WHAT TO WORK ON: Retype the full set of records. Keep every character identical.

TASK MATERIAL:
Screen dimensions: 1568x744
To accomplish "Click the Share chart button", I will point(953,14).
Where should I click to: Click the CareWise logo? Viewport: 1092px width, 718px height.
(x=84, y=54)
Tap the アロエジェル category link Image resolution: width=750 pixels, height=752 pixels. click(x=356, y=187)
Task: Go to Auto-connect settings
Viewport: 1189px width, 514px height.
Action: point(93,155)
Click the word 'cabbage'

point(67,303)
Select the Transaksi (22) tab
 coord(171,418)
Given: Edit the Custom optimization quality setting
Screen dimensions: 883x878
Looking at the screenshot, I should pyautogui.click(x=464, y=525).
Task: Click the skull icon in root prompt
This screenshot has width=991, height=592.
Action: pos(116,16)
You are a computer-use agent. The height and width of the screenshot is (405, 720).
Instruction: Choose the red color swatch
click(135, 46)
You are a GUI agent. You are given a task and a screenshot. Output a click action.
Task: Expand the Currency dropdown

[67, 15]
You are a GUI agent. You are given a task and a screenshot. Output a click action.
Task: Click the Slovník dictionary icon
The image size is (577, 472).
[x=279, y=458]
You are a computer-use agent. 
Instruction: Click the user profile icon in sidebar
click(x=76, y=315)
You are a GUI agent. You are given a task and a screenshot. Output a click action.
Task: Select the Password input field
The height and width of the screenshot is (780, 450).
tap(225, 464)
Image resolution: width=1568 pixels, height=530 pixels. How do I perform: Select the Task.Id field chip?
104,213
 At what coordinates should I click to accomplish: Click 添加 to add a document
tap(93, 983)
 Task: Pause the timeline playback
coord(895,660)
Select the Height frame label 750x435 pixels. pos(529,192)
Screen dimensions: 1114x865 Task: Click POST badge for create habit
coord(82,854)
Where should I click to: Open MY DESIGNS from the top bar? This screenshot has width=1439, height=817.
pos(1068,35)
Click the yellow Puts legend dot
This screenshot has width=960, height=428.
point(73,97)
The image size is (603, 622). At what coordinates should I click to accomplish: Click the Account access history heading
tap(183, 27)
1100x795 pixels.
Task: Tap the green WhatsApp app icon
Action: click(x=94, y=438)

TASK RESULT:
Screen dimensions: 1568x744
To accomplish "Click the Share chart button", I will point(953,14).
Where should I click to: Click the CareWise logo? Viewport: 1092px width, 718px height.
(x=84, y=54)
Tap the アロエジェル category link Image resolution: width=750 pixels, height=752 pixels. click(x=356, y=187)
Task: Go to Auto-connect settings
Viewport: 1189px width, 514px height.
Action: point(93,155)
Click the word 'cabbage'

point(67,303)
Select the Transaksi (22) tab
 coord(171,418)
Given: Edit the Custom optimization quality setting
Screen dimensions: 883x878
Looking at the screenshot, I should pyautogui.click(x=464, y=525).
Task: Click the skull icon in root prompt
This screenshot has width=991, height=592.
Action: pos(116,16)
You are a computer-use agent. The height and width of the screenshot is (405, 720).
Instruction: Choose the red color swatch
click(135, 46)
You are a GUI agent. You are given a task and a screenshot. Output a click action.
Task: Expand the Currency dropdown

[67, 15]
You are a GUI agent. You are given a task and a screenshot. Output a click action.
Task: Click the Slovník dictionary icon
The image size is (577, 472).
[x=279, y=458]
You are a computer-use agent. 
Instruction: Click the user profile icon in sidebar
click(x=76, y=315)
You are a GUI agent. You are given a task and a screenshot. Output a click action.
Task: Select the Password input field
The height and width of the screenshot is (780, 450).
tap(225, 464)
Image resolution: width=1568 pixels, height=530 pixels. How do I perform: Select the Task.Id field chip?
104,213
 At what coordinates should I click to accomplish: Click 添加 to add a document
tap(93, 983)
 Task: Pause the timeline playback
coord(895,660)
Select the Height frame label 750x435 pixels. pos(529,192)
Screen dimensions: 1114x865 Task: Click POST badge for create habit
coord(82,854)
Where should I click to: Open MY DESIGNS from the top bar? This screenshot has width=1439, height=817.
pos(1068,35)
Click the yellow Puts legend dot
This screenshot has width=960, height=428.
point(73,97)
The image size is (603, 622). At what coordinates should I click to accomplish: Click the Account access history heading
tap(183, 27)
1100x795 pixels.
Task: Tap the green WhatsApp app icon
Action: click(x=94, y=438)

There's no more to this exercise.